- **Work required**
The required output is the line that contains "The image size is (1545, 784)." plus every line after it in the listing below, copied exactly as it appears.

[Start of Attachment]

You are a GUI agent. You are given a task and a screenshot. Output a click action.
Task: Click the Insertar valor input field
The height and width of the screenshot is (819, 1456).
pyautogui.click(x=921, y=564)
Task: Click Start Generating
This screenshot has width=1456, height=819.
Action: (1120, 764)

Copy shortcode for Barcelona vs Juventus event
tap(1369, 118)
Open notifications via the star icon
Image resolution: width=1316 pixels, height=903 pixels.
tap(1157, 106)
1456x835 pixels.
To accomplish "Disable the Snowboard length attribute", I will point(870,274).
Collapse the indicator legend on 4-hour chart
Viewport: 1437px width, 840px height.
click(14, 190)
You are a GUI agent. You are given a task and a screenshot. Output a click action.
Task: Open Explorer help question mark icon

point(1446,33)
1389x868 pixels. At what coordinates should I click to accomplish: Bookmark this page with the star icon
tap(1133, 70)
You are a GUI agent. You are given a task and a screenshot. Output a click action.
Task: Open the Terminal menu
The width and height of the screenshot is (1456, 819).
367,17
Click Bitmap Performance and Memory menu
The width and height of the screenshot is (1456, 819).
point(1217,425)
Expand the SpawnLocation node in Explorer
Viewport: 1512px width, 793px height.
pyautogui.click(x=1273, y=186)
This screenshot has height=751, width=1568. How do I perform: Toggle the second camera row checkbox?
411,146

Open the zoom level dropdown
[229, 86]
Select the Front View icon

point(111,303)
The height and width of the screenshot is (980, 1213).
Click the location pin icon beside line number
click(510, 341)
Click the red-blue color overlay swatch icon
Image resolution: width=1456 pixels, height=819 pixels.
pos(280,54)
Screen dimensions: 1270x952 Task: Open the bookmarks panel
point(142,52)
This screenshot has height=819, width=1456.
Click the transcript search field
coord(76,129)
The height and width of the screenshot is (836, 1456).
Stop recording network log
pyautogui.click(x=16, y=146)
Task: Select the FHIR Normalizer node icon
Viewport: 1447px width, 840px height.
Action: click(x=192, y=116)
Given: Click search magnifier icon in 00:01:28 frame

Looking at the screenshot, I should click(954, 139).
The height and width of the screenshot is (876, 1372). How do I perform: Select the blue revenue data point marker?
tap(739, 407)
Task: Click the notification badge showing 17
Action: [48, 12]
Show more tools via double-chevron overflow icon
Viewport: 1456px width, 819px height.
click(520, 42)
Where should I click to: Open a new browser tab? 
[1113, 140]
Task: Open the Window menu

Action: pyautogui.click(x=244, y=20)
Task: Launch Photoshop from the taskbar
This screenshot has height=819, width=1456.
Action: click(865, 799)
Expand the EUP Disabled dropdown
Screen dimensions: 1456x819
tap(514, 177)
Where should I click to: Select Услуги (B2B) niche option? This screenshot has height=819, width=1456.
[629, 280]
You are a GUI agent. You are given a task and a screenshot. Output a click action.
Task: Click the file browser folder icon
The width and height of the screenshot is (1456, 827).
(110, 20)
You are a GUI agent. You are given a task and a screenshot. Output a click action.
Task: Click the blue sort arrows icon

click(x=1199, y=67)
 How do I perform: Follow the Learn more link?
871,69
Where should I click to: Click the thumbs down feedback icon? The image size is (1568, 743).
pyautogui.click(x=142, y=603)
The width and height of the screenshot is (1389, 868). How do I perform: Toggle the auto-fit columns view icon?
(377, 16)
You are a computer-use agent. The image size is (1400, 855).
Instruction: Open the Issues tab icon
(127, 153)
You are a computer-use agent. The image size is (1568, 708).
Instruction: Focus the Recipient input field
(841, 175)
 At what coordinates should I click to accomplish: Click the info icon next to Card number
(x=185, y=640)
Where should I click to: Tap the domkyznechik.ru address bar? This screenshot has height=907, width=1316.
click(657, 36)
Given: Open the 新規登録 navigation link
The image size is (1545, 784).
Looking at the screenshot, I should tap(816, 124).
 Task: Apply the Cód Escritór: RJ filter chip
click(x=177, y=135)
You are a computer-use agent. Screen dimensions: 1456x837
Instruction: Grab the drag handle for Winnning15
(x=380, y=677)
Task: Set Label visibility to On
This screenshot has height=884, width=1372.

[End of Attachment]

- **Result of the task**
The image size is (1545, 784).
Looking at the screenshot, I should tap(816, 124).
 Task: Apply the Cód Escritór: RJ filter chip
click(x=177, y=135)
You are a computer-use agent. Screen dimensions: 1456x837
Instruction: Grab the drag handle for Winnning15
(x=380, y=677)
Task: Set Label visibility to On
This screenshot has height=884, width=1372.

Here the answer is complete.